■ **Task requirements**: The answer must consist of every line below containing "computer".

■ **Records supplied**:
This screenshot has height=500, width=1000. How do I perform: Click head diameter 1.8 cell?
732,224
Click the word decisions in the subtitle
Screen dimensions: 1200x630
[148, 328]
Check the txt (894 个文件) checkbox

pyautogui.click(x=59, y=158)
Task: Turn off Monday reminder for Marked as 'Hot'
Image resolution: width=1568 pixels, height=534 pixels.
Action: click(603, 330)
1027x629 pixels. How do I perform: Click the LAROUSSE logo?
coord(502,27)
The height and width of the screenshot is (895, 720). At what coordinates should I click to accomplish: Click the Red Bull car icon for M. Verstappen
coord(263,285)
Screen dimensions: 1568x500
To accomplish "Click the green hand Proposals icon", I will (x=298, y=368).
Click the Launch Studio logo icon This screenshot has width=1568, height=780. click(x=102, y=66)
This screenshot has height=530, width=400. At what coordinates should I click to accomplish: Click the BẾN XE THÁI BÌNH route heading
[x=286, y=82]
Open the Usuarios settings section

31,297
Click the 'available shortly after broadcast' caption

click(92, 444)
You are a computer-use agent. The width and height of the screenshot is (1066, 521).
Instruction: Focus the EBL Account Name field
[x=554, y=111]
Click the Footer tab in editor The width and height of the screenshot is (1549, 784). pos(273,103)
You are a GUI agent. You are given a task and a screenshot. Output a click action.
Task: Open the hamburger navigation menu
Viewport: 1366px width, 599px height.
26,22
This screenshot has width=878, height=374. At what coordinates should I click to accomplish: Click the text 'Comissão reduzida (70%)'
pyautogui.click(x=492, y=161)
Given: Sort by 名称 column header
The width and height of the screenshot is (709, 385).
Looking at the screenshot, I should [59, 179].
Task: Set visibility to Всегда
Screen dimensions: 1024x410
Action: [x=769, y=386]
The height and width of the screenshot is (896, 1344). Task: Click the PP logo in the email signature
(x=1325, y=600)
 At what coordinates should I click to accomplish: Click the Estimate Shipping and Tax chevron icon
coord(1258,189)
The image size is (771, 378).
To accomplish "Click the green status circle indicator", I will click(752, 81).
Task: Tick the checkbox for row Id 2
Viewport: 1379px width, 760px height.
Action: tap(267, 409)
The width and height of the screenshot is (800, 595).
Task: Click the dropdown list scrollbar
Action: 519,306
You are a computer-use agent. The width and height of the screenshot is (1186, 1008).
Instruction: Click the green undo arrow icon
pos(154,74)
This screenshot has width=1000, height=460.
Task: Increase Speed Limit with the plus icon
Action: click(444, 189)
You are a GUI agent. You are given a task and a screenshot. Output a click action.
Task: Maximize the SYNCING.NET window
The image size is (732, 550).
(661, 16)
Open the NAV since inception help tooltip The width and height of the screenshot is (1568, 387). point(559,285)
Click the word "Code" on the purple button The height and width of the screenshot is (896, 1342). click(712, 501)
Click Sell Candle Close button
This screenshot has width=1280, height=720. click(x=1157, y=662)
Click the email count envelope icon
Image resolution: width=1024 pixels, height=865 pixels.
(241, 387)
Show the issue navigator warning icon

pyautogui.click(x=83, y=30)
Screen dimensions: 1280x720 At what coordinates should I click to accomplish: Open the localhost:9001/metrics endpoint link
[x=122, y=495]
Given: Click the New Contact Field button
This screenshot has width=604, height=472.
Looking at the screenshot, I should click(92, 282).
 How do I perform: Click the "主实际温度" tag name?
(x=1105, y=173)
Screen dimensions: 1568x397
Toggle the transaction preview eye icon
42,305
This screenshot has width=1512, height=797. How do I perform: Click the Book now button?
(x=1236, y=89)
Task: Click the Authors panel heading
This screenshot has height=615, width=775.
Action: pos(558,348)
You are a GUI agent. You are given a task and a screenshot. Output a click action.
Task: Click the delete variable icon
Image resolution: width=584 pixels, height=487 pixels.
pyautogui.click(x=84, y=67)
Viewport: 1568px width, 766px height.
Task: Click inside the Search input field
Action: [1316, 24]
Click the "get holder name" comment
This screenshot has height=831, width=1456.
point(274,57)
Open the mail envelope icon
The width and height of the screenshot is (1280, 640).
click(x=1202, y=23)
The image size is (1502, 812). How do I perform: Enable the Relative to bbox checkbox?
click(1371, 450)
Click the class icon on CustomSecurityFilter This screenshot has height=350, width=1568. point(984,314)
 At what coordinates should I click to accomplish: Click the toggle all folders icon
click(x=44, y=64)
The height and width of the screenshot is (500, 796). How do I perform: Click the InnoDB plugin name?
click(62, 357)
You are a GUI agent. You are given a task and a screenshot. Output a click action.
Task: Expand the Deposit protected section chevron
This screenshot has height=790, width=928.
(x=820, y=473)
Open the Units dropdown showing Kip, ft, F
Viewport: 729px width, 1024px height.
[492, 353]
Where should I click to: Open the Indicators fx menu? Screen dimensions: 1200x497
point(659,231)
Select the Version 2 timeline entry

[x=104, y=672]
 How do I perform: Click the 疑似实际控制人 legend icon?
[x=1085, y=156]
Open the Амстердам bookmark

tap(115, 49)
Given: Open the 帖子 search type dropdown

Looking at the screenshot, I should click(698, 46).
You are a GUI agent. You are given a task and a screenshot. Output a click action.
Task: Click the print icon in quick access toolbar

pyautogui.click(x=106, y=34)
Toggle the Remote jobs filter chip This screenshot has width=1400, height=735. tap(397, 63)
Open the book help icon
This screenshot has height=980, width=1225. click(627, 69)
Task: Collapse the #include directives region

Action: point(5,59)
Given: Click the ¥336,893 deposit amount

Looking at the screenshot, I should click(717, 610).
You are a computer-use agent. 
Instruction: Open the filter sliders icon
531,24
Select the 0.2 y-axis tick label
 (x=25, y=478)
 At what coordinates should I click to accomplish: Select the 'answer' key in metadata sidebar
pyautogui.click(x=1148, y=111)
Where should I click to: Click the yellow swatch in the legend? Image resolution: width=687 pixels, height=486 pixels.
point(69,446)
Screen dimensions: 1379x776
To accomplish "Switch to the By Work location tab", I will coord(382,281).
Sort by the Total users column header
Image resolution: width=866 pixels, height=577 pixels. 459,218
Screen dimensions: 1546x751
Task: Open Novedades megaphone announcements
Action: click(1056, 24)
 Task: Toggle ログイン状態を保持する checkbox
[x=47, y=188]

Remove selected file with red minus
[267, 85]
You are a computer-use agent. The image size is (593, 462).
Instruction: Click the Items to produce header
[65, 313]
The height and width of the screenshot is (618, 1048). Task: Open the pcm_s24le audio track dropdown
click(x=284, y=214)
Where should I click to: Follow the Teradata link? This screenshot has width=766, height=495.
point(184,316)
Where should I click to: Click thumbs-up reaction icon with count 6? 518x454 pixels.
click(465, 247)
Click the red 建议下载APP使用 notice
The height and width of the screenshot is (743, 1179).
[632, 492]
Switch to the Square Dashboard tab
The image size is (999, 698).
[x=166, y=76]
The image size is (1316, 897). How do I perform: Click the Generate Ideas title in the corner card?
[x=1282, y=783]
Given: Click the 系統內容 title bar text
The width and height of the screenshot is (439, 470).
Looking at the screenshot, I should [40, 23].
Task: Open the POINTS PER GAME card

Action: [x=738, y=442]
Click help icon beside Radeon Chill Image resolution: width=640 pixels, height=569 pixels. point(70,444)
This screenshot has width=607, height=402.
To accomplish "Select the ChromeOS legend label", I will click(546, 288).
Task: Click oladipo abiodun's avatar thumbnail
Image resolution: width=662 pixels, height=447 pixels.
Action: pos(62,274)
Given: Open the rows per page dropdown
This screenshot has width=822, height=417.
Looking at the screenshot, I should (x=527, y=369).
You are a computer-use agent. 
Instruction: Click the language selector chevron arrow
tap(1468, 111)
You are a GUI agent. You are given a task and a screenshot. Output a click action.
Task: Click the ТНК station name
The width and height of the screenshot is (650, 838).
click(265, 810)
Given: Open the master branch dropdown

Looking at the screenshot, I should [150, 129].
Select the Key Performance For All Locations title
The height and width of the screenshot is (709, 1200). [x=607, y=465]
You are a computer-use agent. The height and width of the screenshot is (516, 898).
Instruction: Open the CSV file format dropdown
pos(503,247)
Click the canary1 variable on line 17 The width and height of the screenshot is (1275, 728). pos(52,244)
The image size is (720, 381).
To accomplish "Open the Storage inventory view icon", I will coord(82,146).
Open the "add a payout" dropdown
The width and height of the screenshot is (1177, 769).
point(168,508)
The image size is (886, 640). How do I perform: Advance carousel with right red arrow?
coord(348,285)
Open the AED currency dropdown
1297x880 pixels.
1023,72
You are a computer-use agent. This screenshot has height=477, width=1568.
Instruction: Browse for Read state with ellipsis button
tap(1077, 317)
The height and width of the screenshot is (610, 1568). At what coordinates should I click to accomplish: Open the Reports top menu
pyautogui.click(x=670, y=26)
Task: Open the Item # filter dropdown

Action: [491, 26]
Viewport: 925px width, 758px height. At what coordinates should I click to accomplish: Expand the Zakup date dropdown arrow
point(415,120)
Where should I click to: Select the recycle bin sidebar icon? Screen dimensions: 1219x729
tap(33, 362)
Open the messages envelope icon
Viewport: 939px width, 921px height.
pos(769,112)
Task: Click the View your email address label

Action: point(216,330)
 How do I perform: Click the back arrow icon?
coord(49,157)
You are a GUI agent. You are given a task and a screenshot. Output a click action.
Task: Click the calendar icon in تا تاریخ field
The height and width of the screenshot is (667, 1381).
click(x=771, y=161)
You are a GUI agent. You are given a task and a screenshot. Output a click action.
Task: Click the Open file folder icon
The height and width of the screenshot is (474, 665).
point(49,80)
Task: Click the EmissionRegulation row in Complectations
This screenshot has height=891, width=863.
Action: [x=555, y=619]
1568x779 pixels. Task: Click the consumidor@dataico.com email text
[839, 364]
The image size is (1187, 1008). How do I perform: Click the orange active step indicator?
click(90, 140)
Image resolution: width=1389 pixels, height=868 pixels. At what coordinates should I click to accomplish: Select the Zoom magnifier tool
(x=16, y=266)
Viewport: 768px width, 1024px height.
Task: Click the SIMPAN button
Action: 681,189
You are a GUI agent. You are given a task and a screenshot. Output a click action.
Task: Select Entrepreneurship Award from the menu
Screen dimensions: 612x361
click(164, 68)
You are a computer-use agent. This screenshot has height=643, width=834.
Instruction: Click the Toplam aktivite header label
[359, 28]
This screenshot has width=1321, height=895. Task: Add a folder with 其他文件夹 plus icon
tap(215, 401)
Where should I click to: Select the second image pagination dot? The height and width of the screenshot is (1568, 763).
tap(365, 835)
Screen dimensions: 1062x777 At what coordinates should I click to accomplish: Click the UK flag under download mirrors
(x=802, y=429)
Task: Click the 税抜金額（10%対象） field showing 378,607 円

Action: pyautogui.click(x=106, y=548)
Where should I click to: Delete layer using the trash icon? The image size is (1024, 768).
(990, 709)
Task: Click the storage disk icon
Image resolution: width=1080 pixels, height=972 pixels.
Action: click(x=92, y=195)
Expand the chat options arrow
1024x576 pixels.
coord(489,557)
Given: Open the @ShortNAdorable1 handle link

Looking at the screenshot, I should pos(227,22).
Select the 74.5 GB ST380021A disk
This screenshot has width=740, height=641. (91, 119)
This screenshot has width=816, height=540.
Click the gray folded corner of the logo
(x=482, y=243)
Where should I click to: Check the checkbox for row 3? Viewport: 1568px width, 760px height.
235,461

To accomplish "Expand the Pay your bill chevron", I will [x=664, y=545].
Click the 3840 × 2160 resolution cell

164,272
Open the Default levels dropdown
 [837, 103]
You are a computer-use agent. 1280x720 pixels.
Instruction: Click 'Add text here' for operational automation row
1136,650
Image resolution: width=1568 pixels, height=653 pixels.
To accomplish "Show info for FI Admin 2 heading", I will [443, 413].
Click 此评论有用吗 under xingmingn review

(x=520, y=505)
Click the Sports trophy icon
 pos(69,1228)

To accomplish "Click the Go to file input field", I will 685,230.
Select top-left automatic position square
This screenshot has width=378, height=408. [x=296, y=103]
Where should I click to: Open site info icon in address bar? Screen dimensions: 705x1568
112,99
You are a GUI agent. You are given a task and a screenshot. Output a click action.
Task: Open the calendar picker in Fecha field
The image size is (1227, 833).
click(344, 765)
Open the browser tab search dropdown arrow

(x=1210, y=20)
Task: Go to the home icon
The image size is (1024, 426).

■ **Answer to the exercise**:
You are a computer-use agent. The width and height of the screenshot is (1066, 521).
You are a computer-use agent. The width and height of the screenshot is (1186, 1008).
You are a computer-use agent. 
You are a computer-use agent. The image size is (593, 462).
You are a computer-use agent. 
You are a computer-use agent. The height and width of the screenshot is (516, 898).
You are a computer-use agent. This screenshot has height=477, width=1568.
You are a computer-use agent. This screenshot has height=643, width=834.
You are a computer-use agent. 1280x720 pixels.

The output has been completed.